→ What you will do
Without the images, write out the entries word for word.

→ Material for the task
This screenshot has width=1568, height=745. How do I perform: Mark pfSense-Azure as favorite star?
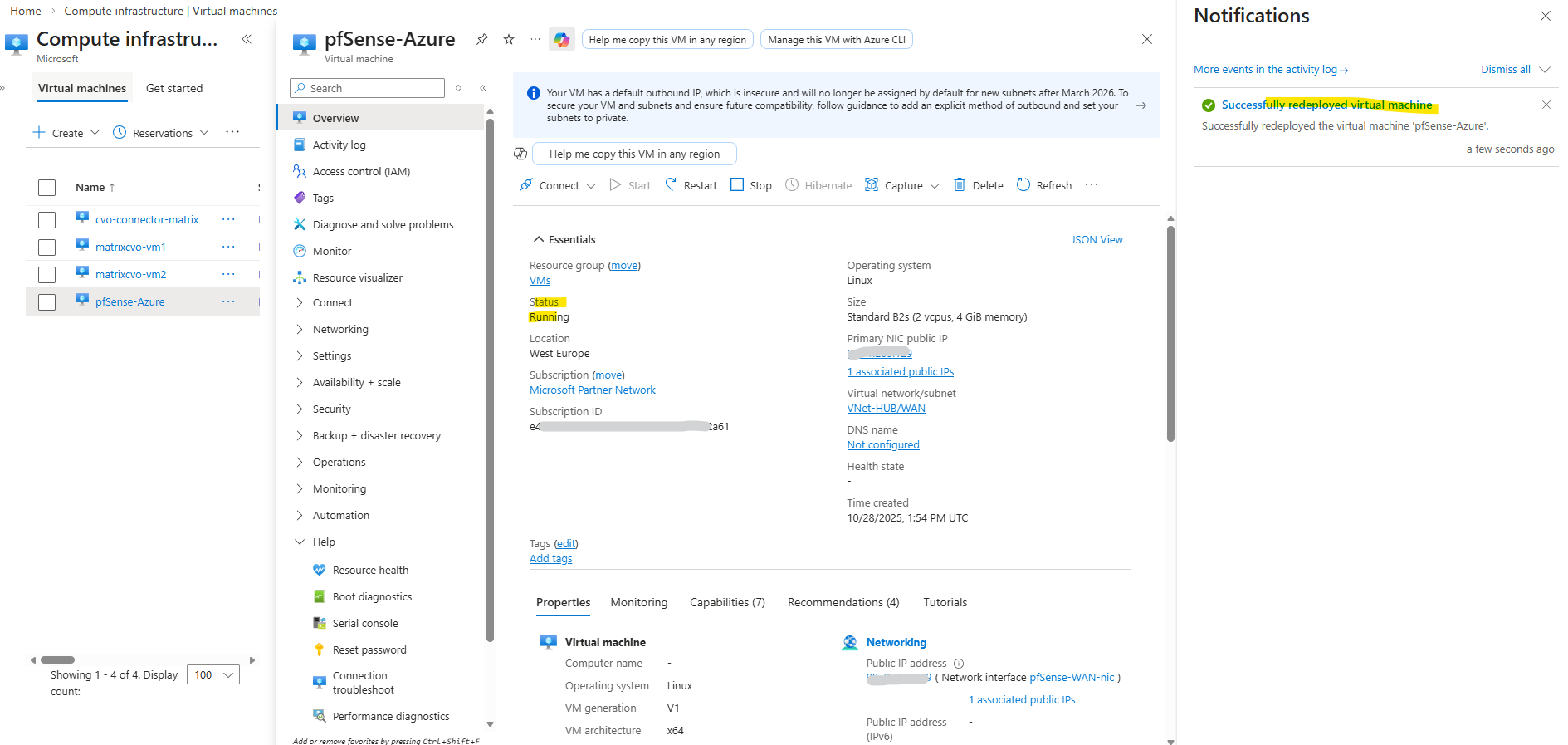(509, 39)
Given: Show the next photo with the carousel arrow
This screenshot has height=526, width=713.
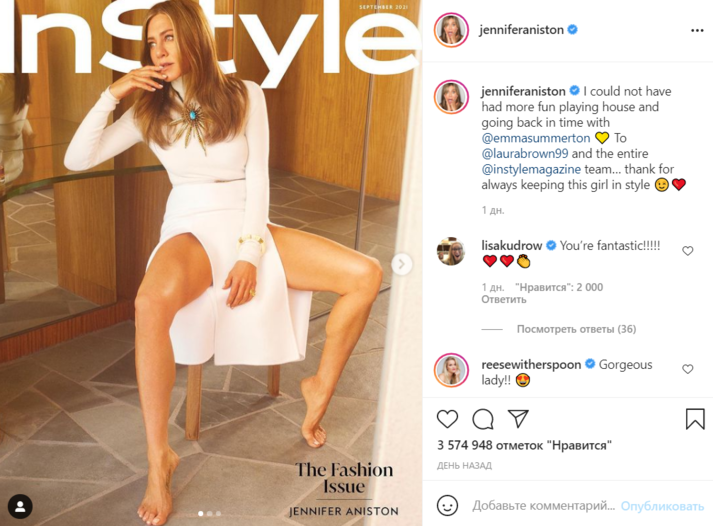Looking at the screenshot, I should pyautogui.click(x=402, y=264).
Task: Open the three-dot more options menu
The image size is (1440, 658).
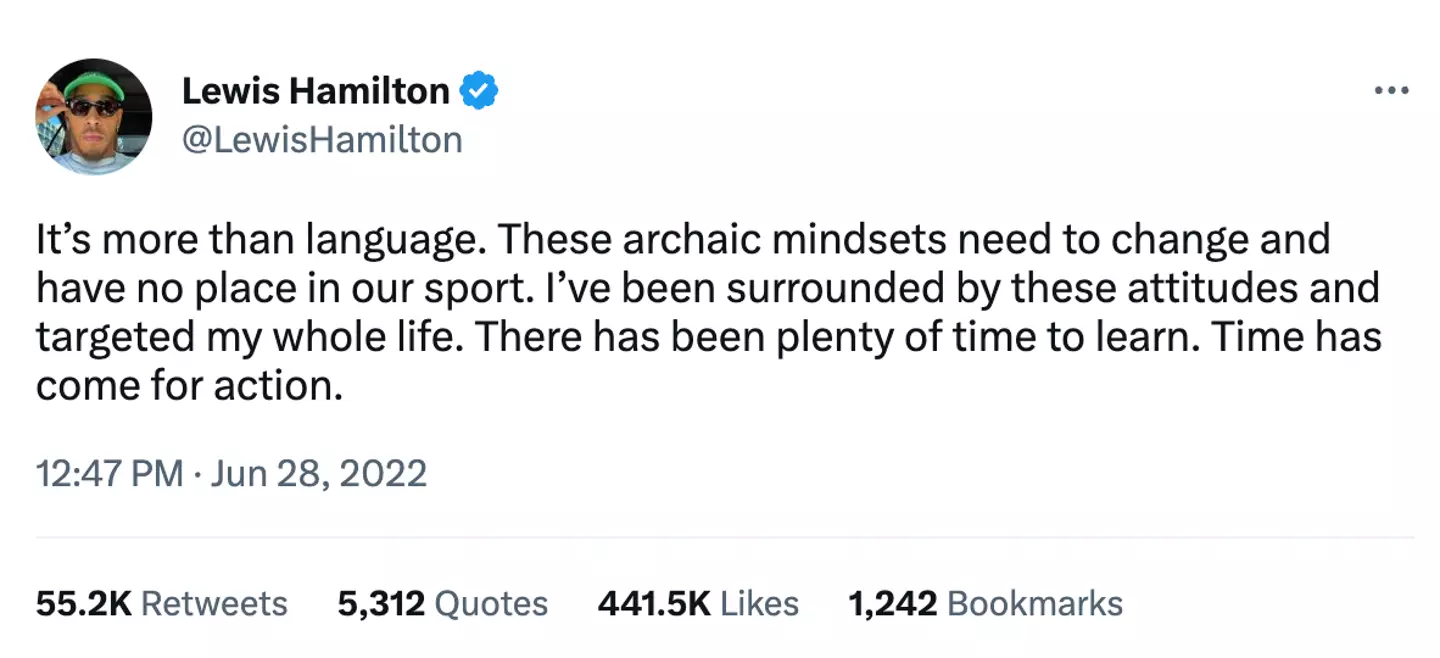Action: (x=1391, y=91)
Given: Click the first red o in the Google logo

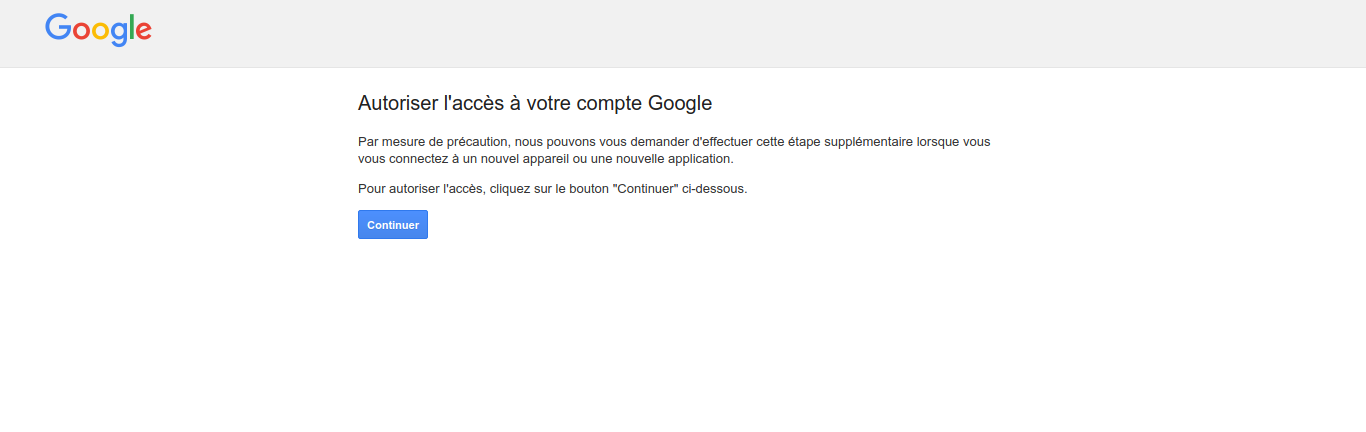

→ Task answer
This screenshot has width=1568, height=745. How do I perform: Mark pfSense-Azure as favorite star?
(509, 39)
Given: Show the next photo with the carousel arrow
This screenshot has height=526, width=713.
Looking at the screenshot, I should pyautogui.click(x=402, y=264).
Task: Open the three-dot more options menu
The image size is (1440, 658).
Action: (x=1391, y=91)
Given: Click the first red o in the Google logo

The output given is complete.